Many people who retired in 2000 thought they were in great shape: over the last 20 years, stocks returned 17.8% on average.
More modest returns were expected for the next decade, but few would have bet stocks would actually go down—that had occurred only about 5% of the time over rolling 10-year periods since 1926. Then came two ferocious bear markets.
Retirees in 2000 who had an 89% chance of living on their retirement income for the next 30 years saw their prospects plunge.
In a new study, T. Rowe Price draws this lesson from the last dismal decade: retirees need to cut spending for about three years after bear markets.
"Our research shows that retirees who take a 'set it and forget it' approach to their retirement income strategy do so at their own peril, particularly when hit by a bear market," says Christine Fahlund, a senior financial planner with T. Rowe Price.

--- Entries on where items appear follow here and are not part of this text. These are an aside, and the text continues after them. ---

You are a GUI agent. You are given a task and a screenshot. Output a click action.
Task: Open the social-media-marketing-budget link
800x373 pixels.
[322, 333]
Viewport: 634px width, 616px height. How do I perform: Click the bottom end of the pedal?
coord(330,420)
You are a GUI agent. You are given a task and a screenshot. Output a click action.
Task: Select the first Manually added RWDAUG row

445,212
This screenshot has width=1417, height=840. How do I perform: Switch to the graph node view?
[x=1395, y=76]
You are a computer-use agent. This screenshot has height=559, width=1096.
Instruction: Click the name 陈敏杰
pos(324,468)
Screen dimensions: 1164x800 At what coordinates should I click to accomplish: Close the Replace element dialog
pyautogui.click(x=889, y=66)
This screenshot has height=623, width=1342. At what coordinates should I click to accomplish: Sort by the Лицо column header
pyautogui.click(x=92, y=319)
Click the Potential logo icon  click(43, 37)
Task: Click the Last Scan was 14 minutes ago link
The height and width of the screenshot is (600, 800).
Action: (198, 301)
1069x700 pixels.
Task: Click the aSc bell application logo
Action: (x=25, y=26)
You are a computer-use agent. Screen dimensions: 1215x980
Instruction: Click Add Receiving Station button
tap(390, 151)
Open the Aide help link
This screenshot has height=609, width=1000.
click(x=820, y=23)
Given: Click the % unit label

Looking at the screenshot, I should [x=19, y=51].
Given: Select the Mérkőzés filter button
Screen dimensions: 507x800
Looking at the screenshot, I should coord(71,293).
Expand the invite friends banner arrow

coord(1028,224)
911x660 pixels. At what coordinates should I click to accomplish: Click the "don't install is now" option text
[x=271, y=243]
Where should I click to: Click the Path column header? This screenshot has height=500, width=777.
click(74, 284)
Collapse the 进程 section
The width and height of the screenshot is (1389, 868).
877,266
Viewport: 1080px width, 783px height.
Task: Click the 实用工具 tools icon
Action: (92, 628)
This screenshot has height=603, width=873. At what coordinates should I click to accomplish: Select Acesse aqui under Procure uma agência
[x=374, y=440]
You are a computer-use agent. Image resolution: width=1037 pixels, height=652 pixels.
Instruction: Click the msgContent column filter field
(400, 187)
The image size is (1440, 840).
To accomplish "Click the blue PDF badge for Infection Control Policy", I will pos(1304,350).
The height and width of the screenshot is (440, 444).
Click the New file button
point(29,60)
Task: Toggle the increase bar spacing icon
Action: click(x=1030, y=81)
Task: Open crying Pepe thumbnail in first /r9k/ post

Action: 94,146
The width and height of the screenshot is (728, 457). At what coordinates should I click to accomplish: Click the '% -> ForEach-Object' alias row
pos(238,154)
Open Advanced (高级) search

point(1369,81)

An investor who simply continued withdrawals as planned throughout the decade now only has a 29% chance of not running out of money, with T. Rowe’s model. "And fleeing to bonds was certainly no panacea. Those investors, who locked in their equity losses, missed the ensuing market rebounds," explains Fahlund.
The study assumed hypothetical investors who retired on Jan. 1, 2000, with a $500,000 portfolio, invested 55% in equities and 45% in bonds and withdrew 4% of portfolio assets ($20,000) the first year, with that amount increasing 3% annually for inflation.
Using normal expectations, as of Jan. 1, 2000, these investors had an 89% chance of sustaining these withdrawals over 30 years. However, less than three years later, by the end of the first bear market in September 2002, the odds of being able to keep up that withdrawal rate had fallen to just 46%.
Although those odds were largely restored by the five-year bull market, they fell to only 6% after the bear market from October 2007 to March 2009. So what would have been their best strategy over the decade?
T. Rowe Price concluded that an investor who temporarily reduced withdrawals by 25% for three years after each bear market bottom had the best chance of outliving her assets. By the end of 2010, her odds of sustaining withdrawals over the thirty years had reached 84%.
Three years is a good bet, as Fahlund explains, in the last ten recessions prior to 2007, it took about 20 months on average for the S&P 500 to recover to its pre-recession peak from its recession low.
The next best strategy: Taking no inflation increases for three years after each bear market bottom (from 2002–2005 and again from 2009–2012). That brought the odds to 69% by the end of the decade.
An investor who switched to a 100% bond portfolio at the end of the first bear market in September 2002 was left with a virtual certainty of running out of money.
"We realize that cutting withdrawals by 25% may not be realistic for many retirees on a tight budget," Fahlund explains. "The math will always work so that the less you withdraw, the more you will have in your account. So the rule of thumb is to take whatever achievable or realistic steps you can to reduce withdrawals or hold them steady until markets rebound."